> [What is required]: Reproduce the data below line for line, changing nothing.

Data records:
------------------------

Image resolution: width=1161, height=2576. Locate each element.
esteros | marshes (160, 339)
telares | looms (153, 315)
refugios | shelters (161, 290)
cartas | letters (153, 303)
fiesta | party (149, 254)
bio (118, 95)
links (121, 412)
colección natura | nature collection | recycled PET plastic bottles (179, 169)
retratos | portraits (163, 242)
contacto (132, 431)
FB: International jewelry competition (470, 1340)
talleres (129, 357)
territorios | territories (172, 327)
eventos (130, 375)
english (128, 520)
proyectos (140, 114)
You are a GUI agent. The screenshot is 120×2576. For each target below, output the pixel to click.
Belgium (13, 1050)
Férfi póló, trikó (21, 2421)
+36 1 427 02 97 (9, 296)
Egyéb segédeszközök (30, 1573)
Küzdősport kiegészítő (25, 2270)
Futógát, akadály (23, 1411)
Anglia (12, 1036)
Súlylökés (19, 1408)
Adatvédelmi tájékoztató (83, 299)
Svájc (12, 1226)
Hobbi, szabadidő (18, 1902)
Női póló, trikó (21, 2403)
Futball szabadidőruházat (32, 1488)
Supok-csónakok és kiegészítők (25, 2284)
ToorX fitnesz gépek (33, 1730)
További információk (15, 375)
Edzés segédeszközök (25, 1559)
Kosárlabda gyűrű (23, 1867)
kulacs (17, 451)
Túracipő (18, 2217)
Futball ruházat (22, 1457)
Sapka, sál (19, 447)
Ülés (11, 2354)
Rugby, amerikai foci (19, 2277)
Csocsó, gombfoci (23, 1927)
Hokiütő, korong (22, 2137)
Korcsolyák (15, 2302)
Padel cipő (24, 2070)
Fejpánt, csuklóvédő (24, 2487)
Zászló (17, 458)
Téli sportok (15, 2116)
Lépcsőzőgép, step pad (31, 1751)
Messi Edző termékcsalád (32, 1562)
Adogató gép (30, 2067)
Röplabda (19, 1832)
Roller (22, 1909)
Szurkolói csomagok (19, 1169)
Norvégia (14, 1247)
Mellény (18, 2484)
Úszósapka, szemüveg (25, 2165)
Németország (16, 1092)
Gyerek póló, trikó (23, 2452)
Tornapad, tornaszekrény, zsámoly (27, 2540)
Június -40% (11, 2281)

------------------------

> [Full answer]:
Image resolution: width=1161, height=2576. Locate each element.
esteros | marshes (160, 339)
telares | looms (153, 315)
refugios | shelters (161, 290)
cartas | letters (153, 303)
fiesta | party (149, 254)
bio (118, 95)
links (121, 412)
colección natura | nature collection | recycled PET plastic bottles (179, 169)
retratos | portraits (163, 242)
contacto (132, 431)
FB: International jewelry competition (470, 1340)
talleres (129, 357)
territorios | territories (172, 327)
eventos (130, 375)
english (128, 520)
proyectos (140, 114)
You are a GUI agent. The screenshot is 120×2576. For each target below, output the pixel to click.
Belgium (13, 1050)
Férfi póló, trikó (21, 2421)
+36 1 427 02 97 (9, 296)
Egyéb segédeszközök (30, 1573)
Küzdősport kiegészítő (25, 2270)
Futógát, akadály (23, 1411)
Anglia (12, 1036)
Súlylökés (19, 1408)
Adatvédelmi tájékoztató (83, 299)
Svájc (12, 1226)
Hobbi, szabadidő (18, 1902)
Női póló, trikó (21, 2403)
Futball szabadidőruházat (32, 1488)
Supok-csónakok és kiegészítők (25, 2284)
ToorX fitnesz gépek (33, 1730)
További információk (15, 375)
Edzés segédeszközök (25, 1559)
Kosárlabda gyűrű (23, 1867)
kulacs (17, 451)
Túracipő (18, 2217)
Futball ruházat (22, 1457)
Sapka, sál (19, 447)
Ülés (11, 2354)
Rugby, amerikai foci (19, 2277)
Csocsó, gombfoci (23, 1927)
Hokiütő, korong (22, 2137)
Korcsolyák (15, 2302)
Padel cipő (24, 2070)
Fejpánt, csuklóvédő (24, 2487)
Zászló (17, 458)
Téli sportok (15, 2116)
Lépcsőzőgép, step pad (31, 1751)
Messi Edző termékcsalád (32, 1562)
Adogató gép (30, 2067)
Röplabda (19, 1832)
Roller (22, 1909)
Szurkolói csomagok (19, 1169)
Norvégia (14, 1247)
Mellény (18, 2484)
Úszósapka, szemüveg (25, 2165)
Németország (16, 1092)
Gyerek póló, trikó (23, 2452)
Tornapad, tornaszekrény, zsámoly (27, 2540)
Június -40% (11, 2281)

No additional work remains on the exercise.